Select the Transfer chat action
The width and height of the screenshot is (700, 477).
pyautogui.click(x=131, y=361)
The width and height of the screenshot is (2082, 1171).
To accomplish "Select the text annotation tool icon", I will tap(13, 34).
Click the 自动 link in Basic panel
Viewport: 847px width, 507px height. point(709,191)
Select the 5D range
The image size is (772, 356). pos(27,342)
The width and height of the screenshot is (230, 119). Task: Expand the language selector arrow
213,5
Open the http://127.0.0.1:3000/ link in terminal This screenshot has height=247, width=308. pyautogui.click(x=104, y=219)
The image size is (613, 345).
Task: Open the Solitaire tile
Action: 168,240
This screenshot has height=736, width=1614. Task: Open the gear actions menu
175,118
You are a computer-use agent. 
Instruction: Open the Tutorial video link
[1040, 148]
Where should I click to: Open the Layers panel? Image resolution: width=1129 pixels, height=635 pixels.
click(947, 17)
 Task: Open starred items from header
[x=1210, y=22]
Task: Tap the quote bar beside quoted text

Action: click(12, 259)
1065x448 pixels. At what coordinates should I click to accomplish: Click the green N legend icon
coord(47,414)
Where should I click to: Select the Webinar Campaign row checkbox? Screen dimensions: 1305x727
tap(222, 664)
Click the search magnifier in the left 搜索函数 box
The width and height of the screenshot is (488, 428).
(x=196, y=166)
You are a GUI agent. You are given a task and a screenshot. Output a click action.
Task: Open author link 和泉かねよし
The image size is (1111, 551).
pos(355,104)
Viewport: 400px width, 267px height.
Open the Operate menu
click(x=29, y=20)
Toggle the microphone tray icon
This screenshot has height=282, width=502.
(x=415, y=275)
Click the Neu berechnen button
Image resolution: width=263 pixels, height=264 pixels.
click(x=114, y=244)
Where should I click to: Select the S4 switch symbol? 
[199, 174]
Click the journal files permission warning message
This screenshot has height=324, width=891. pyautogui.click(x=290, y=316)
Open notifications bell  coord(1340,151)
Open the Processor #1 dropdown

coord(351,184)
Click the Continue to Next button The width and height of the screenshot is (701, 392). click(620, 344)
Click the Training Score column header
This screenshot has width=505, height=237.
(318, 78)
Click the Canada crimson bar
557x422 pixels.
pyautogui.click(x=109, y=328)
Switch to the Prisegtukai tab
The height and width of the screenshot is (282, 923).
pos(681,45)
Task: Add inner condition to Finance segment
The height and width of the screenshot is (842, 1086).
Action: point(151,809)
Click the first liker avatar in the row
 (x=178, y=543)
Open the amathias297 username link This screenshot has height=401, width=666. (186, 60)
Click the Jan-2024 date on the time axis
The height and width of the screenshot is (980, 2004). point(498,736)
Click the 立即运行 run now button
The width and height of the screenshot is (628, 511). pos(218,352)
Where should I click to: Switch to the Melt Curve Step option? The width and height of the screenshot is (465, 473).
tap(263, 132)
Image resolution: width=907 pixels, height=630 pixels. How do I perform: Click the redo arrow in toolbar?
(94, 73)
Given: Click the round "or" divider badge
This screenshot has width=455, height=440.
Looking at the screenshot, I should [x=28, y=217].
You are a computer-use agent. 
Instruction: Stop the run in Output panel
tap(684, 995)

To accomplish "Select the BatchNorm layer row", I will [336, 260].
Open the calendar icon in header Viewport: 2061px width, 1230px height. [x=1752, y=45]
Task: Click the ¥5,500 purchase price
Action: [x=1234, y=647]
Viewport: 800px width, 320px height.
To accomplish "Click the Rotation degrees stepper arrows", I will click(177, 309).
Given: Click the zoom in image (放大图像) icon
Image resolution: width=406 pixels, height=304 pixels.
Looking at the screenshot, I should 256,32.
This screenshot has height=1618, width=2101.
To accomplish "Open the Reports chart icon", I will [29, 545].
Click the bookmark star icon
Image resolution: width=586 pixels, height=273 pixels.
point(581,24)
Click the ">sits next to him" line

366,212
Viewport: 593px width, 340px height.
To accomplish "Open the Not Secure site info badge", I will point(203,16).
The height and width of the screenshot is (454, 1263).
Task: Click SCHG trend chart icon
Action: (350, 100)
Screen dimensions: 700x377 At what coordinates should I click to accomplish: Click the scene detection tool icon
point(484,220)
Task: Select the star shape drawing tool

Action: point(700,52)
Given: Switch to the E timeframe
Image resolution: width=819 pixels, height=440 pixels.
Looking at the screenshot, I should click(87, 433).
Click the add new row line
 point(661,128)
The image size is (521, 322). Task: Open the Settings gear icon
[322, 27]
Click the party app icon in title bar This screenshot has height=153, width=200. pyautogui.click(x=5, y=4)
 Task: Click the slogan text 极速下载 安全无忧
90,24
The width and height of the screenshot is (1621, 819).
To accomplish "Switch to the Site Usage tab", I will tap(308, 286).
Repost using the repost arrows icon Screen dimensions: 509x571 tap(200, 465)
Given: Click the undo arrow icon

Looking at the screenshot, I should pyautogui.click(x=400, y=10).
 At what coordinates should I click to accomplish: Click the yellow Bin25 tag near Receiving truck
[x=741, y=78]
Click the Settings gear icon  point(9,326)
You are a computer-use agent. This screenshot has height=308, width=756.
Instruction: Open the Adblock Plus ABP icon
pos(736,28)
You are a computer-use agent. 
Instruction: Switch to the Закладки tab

▸ WHAT YOU NEED TO DO: Reproduce all of the lines above, substituting "Directive" for every occurrence of "Instruction" and leaving everything else unchanged.

▸ COMPLETE OUTPUT:
Select the Transfer chat action
The width and height of the screenshot is (700, 477).
pyautogui.click(x=131, y=361)
The width and height of the screenshot is (2082, 1171).
To accomplish "Select the text annotation tool icon", I will tap(13, 34).
Click the 自动 link in Basic panel
Viewport: 847px width, 507px height. point(709,191)
Select the 5D range
The image size is (772, 356). pos(27,342)
The width and height of the screenshot is (230, 119). Task: Expand the language selector arrow
213,5
Open the http://127.0.0.1:3000/ link in terminal This screenshot has height=247, width=308. pyautogui.click(x=104, y=219)
The image size is (613, 345).
Task: Open the Solitaire tile
Action: 168,240
This screenshot has height=736, width=1614. Task: Open the gear actions menu
175,118
You are a computer-use agent. 
Directive: Open the Tutorial video link
[1040, 148]
Where should I click to: Open the Layers panel? Image resolution: width=1129 pixels, height=635 pixels.
click(947, 17)
 Task: Open starred items from header
[x=1210, y=22]
Task: Tap the quote bar beside quoted text

Action: click(12, 259)
1065x448 pixels. At what coordinates should I click to accomplish: Click the green N legend icon
coord(47,414)
Where should I click to: Select the Webinar Campaign row checkbox? Screen dimensions: 1305x727
tap(222, 664)
Click the search magnifier in the left 搜索函数 box
The width and height of the screenshot is (488, 428).
(x=196, y=166)
You are a GUI agent. You are given a task and a screenshot. Output a click action.
Task: Open author link 和泉かねよし
The image size is (1111, 551).
pos(355,104)
Viewport: 400px width, 267px height.
Open the Operate menu
click(x=29, y=20)
Toggle the microphone tray icon
This screenshot has height=282, width=502.
(x=415, y=275)
Click the Neu berechnen button
Image resolution: width=263 pixels, height=264 pixels.
click(x=114, y=244)
Where should I click to: Select the S4 switch symbol? 
[199, 174]
Click the journal files permission warning message
This screenshot has height=324, width=891. pyautogui.click(x=290, y=316)
Open notifications bell  coord(1340,151)
Open the Processor #1 dropdown

coord(351,184)
Click the Continue to Next button The width and height of the screenshot is (701, 392). click(620, 344)
Click the Training Score column header
This screenshot has width=505, height=237.
(318, 78)
Click the Canada crimson bar
557x422 pixels.
pyautogui.click(x=109, y=328)
Switch to the Prisegtukai tab
The height and width of the screenshot is (282, 923).
pos(681,45)
Task: Add inner condition to Finance segment
The height and width of the screenshot is (842, 1086).
Action: point(151,809)
Click the first liker avatar in the row
 (x=178, y=543)
Open the amathias297 username link This screenshot has height=401, width=666. (186, 60)
Click the Jan-2024 date on the time axis
The height and width of the screenshot is (980, 2004). point(498,736)
Click the 立即运行 run now button
The width and height of the screenshot is (628, 511). pos(218,352)
Where should I click to: Switch to the Melt Curve Step option? The width and height of the screenshot is (465, 473).
tap(263, 132)
Image resolution: width=907 pixels, height=630 pixels. How do I perform: Click the redo arrow in toolbar?
(94, 73)
Given: Click the round "or" divider badge
This screenshot has width=455, height=440.
Looking at the screenshot, I should [x=28, y=217].
You are a computer-use agent. 
Directive: Stop the run in Output panel
tap(684, 995)

To accomplish "Select the BatchNorm layer row", I will [336, 260].
Open the calendar icon in header Viewport: 2061px width, 1230px height. [x=1752, y=45]
Task: Click the ¥5,500 purchase price
Action: [x=1234, y=647]
Viewport: 800px width, 320px height.
To accomplish "Click the Rotation degrees stepper arrows", I will click(177, 309).
Given: Click the zoom in image (放大图像) icon
Image resolution: width=406 pixels, height=304 pixels.
Looking at the screenshot, I should 256,32.
This screenshot has height=1618, width=2101.
To accomplish "Open the Reports chart icon", I will [29, 545].
Click the bookmark star icon
Image resolution: width=586 pixels, height=273 pixels.
point(581,24)
Click the ">sits next to him" line

366,212
Viewport: 593px width, 340px height.
To accomplish "Open the Not Secure site info badge", I will point(203,16).
The height and width of the screenshot is (454, 1263).
Task: Click SCHG trend chart icon
Action: (350, 100)
Screen dimensions: 700x377 At what coordinates should I click to accomplish: Click the scene detection tool icon
point(484,220)
Task: Select the star shape drawing tool

Action: point(700,52)
Given: Switch to the E timeframe
Image resolution: width=819 pixels, height=440 pixels.
Looking at the screenshot, I should click(87, 433).
Click the add new row line
 point(661,128)
The image size is (521, 322). Task: Open the Settings gear icon
[322, 27]
Click the party app icon in title bar This screenshot has height=153, width=200. pyautogui.click(x=5, y=4)
 Task: Click the slogan text 极速下载 安全无忧
90,24
The width and height of the screenshot is (1621, 819).
To accomplish "Switch to the Site Usage tab", I will tap(308, 286).
Repost using the repost arrows icon Screen dimensions: 509x571 tap(200, 465)
Given: Click the undo arrow icon

Looking at the screenshot, I should pyautogui.click(x=400, y=10).
 At what coordinates should I click to accomplish: Click the yellow Bin25 tag near Receiving truck
[x=741, y=78]
Click the Settings gear icon  point(9,326)
You are a computer-use agent. This screenshot has height=308, width=756.
Directive: Open the Adblock Plus ABP icon
pos(736,28)
You are a computer-use agent. 
Directive: Switch to the Закладки tab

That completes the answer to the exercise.